As we’ve said, “black” has had negative connotations since Anglo-Saxon days, a usage that the OED describes as “widespread in other European languages, frequently in an antonymic relationship with senses of words meanings ‘white.’ ”
The dictionary says this usage “became particularly strong in the medieval Christian tradition” and would “proliferate in the early modern period … probably connected in part with negative cultural attitudes towards black people prevalent in the context of the Atlantic slave trade.”
As we say in a 2009 post (“The light and dark of language”), the word “black” may have come from Old Teutonic roots that originally meant scorched or charred or burned. A prehistoric Indo-European root has been reconstructed as bhleg (“burn”).
In Old English, the adjective “black” could mean “very evil or wicked; iniquitous; foul, hateful,” according to the dictionary. The earliest Oxford citation is from a scientific and theological treatise written by a Benedictine cleric in the late 10th century:
“Hig ne þicgeað þæs lambes flæsc þe soð Crist ys, ac þæs dracan þe wæs geseald þam blacan folce to mete, þæt ys þam synfullum” (“they [the faithless] don’t partake of the flesh of the lamb, the truth of Christ, but the Devil was given to provide for those black people that are sinners”). From the Enchiridion (Manual) of Byrhtferð, a monk and priest at Ramsey Abbey in Huntingdonshire.

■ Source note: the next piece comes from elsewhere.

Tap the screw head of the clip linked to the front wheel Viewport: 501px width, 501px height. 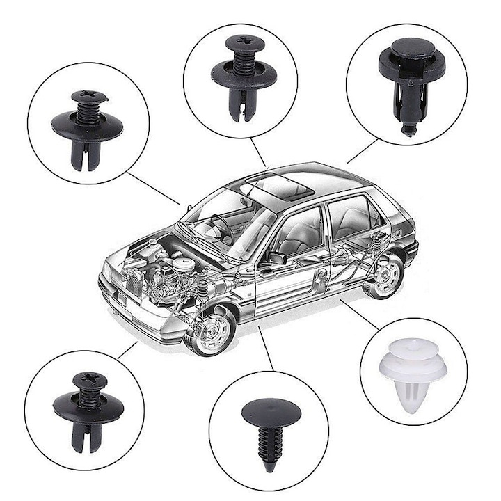coord(91,380)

Finally, here’s a Middle English example, which we’ve expanded, that uses “black flocks” (“blake flokkes”) much as “black sheep” was later used:
“Whanne þe Romayns were a goo, þanne breke out blake flokkes of Scottes and of Pictes, as wormes brekep out of here holes aʒeinst þe hete of þe sonne” (“When the Romans were gone, then the black flocks of Scotts and Picts broke out, as snakes break out of their holes anticipating the heat of the sun”). From Polychronicon, John Trevisa’s translation, written sometime before 1387, of a 14th-century Latin chronicle by the Benedictine monk Ranulf Higden.